Treating a condition such as bursitis and the rehab process are important but we won't be discussing them in this blog post.


What we actually want to do is avoid a scenario where we put the shoulder at risk. We do this by following an angled bar path away from the shoulder (as is indicated by the red line in the image). This angled bar path minimises impingement at the shoulder, keeping us healthy! Remember, longevity is the key so learning how to lift economically and safely are very important.


Some people teach a "J bar path" where off the chest the lifter throws the back backwards over the shoulder as quickly as possible to gain leverage, then press upwards. We don't teach this because what you will find is that when the weight on the bar starts creeping up, in an attempt to gain leverage, your body will throw the bar back in a J type bar path automatically. The important part is, as long as you are pressing diagonally backwards that's all that really matters.


A question we often receive is "how far down the chest should the bar hit?". It's a good question and it's really dictated for the most part by your hand position. When pressing, you should maintain bar->wrist->elbow alignment perpendicular to the floor. This puts you in the best position to press and transfer force through to the bar. The elbow and shoulder provide the movement whereas the wrist needs to be stable and in a near neutral position. To help keep the wrist stable, many lifters use a wrist wrap. Just ensure when wrapping you actually cross the joint otherwise you just have a very expensive and useless sweat band.

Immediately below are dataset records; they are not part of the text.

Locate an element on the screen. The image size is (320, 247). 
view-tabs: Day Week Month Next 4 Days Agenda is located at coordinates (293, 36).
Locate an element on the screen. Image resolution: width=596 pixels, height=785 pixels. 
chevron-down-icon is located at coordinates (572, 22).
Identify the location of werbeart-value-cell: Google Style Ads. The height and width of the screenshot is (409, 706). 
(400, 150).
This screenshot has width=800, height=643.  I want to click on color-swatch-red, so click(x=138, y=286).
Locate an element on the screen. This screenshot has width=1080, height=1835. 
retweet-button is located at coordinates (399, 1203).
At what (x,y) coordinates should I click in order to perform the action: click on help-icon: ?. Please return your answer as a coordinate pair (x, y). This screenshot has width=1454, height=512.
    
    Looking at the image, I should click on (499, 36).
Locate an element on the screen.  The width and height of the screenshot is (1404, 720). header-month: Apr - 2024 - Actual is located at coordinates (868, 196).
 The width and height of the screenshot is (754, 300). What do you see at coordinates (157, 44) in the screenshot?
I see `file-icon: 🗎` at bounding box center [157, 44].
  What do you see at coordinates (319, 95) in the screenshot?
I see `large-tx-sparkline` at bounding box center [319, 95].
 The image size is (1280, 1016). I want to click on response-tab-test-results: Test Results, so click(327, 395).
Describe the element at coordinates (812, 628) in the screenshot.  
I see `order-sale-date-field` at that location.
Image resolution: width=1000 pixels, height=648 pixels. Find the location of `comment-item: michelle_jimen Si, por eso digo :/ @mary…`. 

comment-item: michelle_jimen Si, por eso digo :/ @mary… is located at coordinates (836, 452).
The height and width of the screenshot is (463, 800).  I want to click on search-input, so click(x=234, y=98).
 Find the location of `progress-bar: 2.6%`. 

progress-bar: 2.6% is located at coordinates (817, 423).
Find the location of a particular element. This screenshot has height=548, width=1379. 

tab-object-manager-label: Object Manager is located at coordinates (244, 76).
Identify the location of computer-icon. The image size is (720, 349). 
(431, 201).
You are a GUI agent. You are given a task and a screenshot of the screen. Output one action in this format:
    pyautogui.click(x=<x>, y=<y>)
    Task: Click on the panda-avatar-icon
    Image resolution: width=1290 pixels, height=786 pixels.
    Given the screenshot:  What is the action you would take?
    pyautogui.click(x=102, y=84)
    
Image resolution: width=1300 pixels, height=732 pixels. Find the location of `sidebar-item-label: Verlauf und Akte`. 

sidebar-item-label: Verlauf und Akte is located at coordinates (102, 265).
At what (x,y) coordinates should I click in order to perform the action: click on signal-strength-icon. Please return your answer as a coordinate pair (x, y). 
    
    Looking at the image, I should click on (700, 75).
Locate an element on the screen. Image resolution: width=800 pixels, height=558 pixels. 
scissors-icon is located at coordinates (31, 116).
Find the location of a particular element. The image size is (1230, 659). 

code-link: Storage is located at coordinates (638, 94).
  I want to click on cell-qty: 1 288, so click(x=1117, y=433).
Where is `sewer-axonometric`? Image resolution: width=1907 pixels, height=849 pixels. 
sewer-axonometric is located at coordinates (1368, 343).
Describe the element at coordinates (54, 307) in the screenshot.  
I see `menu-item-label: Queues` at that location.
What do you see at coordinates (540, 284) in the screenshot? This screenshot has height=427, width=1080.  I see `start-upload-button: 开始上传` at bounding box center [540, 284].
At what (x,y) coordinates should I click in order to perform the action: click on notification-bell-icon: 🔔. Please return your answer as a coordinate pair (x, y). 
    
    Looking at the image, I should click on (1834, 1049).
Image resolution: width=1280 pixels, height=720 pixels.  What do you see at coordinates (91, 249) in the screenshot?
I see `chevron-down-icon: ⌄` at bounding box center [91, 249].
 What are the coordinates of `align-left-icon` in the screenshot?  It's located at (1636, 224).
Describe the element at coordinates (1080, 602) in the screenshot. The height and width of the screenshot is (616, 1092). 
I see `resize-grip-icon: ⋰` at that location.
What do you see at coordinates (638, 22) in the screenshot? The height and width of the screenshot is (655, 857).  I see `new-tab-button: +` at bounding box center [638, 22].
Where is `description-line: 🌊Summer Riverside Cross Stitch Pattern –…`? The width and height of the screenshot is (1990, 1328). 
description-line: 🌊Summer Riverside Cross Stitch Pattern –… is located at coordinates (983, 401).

If you maintain that bar->wrist->elbow alignment you will find the bar naturally falls on an angled bar path away from the shoulder. Magic! The wider your hand position the closer to the shoulder the bar path will be, the narrower your hand position the further down your body the bar will touch. This is why we use a close grip bench to target our triceps - due to the lever arm to the elbow being at it's greatest.


Obviously we are all built differently so a big part of our coaching service is to teach the principles and then help the lifter apply them to their own lifting.